**Directions:** Copy out each line of the data that holds the string "dimensions".
[Opening Material for the task section]
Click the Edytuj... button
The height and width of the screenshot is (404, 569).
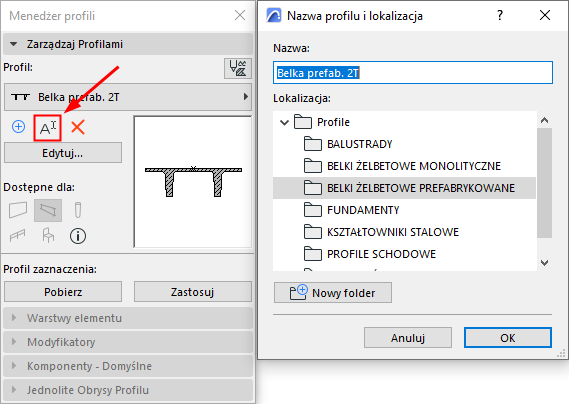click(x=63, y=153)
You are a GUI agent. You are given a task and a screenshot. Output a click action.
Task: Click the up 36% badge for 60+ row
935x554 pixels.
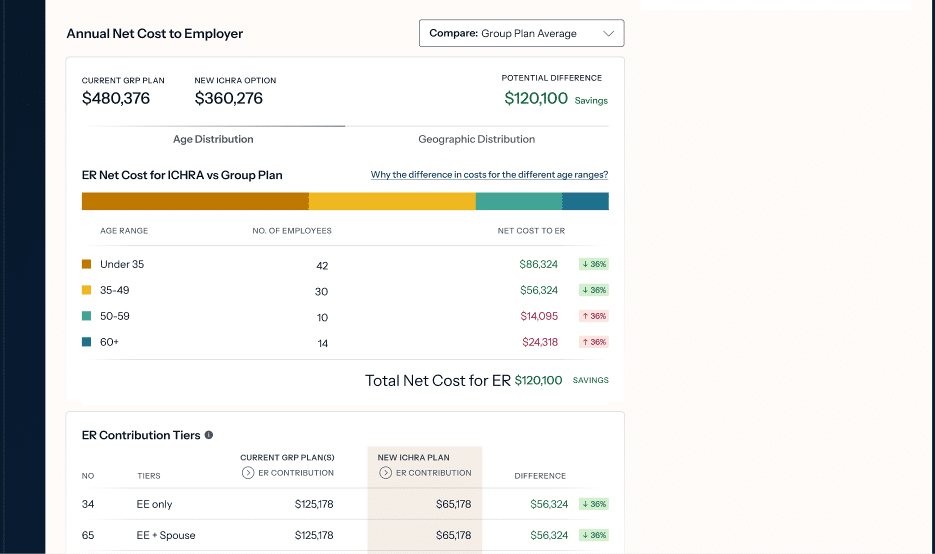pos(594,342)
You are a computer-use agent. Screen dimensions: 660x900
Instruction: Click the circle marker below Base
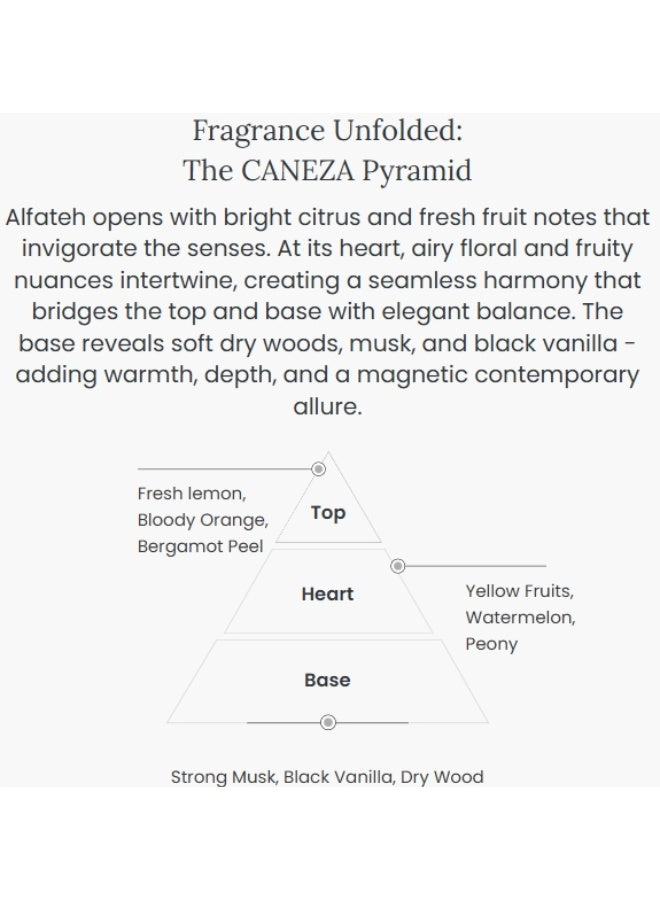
[Closing Material for the task section]
[Opening Material for the task section]
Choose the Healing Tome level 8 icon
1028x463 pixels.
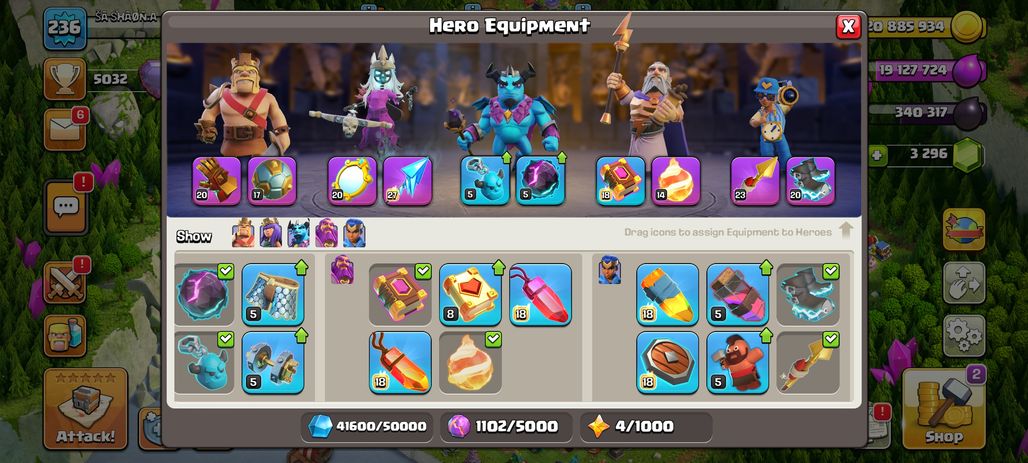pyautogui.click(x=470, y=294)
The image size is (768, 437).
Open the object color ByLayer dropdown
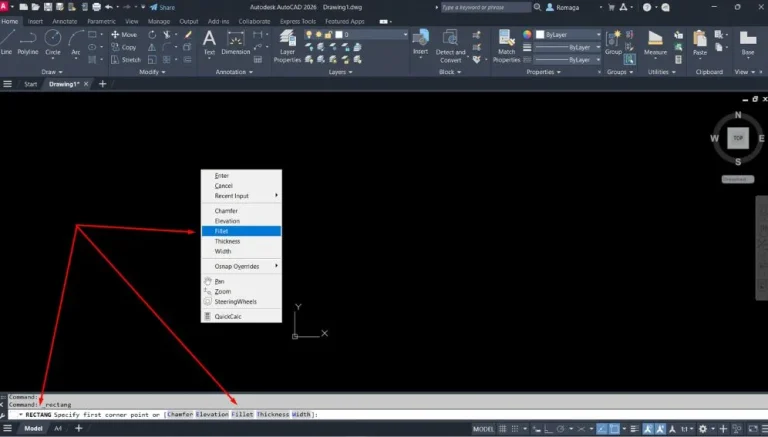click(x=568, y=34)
[Closing Material for the task section]
[Opening Material for the task section]
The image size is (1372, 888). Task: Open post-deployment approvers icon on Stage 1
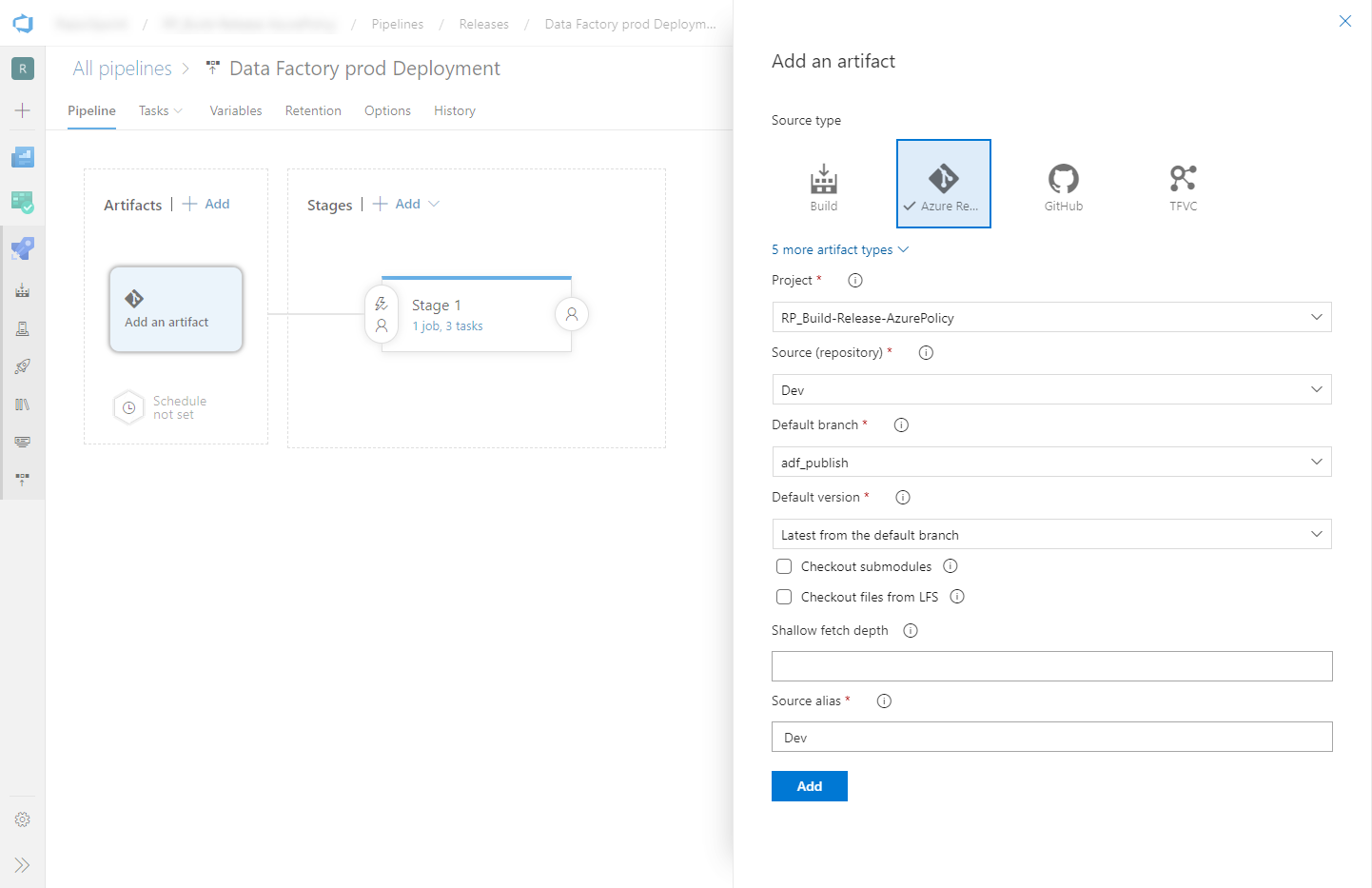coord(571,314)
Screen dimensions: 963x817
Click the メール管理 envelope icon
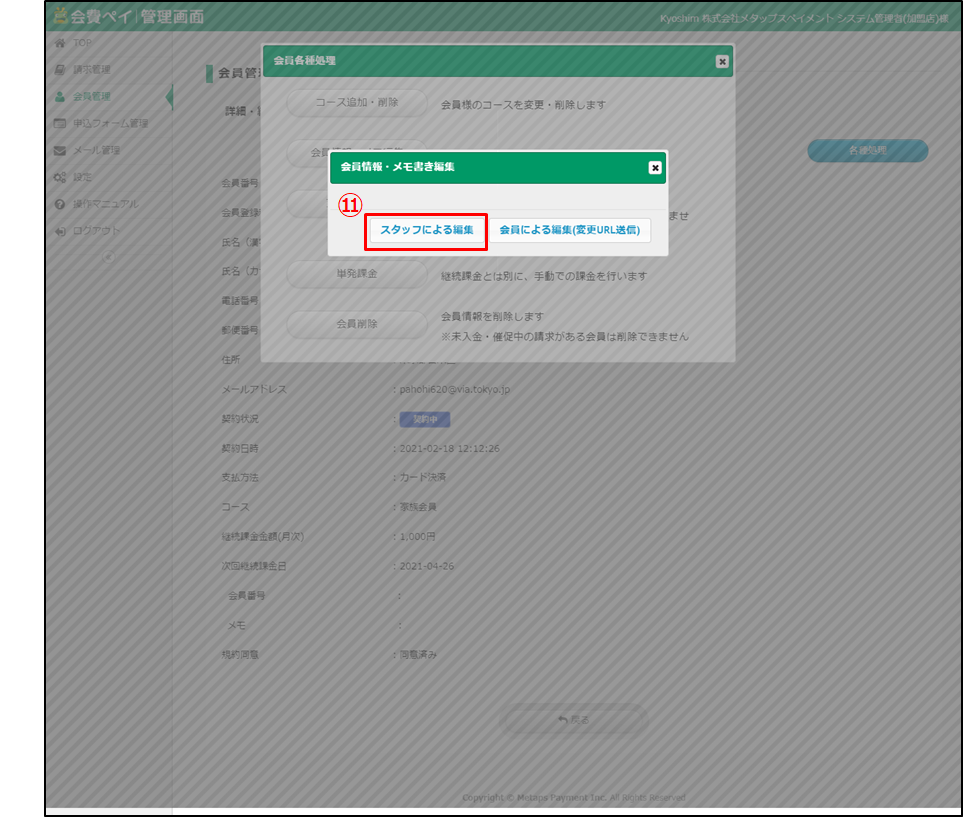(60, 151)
[Closing Material for the task section]
**Response box:**
You are a computer-use agent. Screen dimensions: 660x900
Screen dimensions: 963x817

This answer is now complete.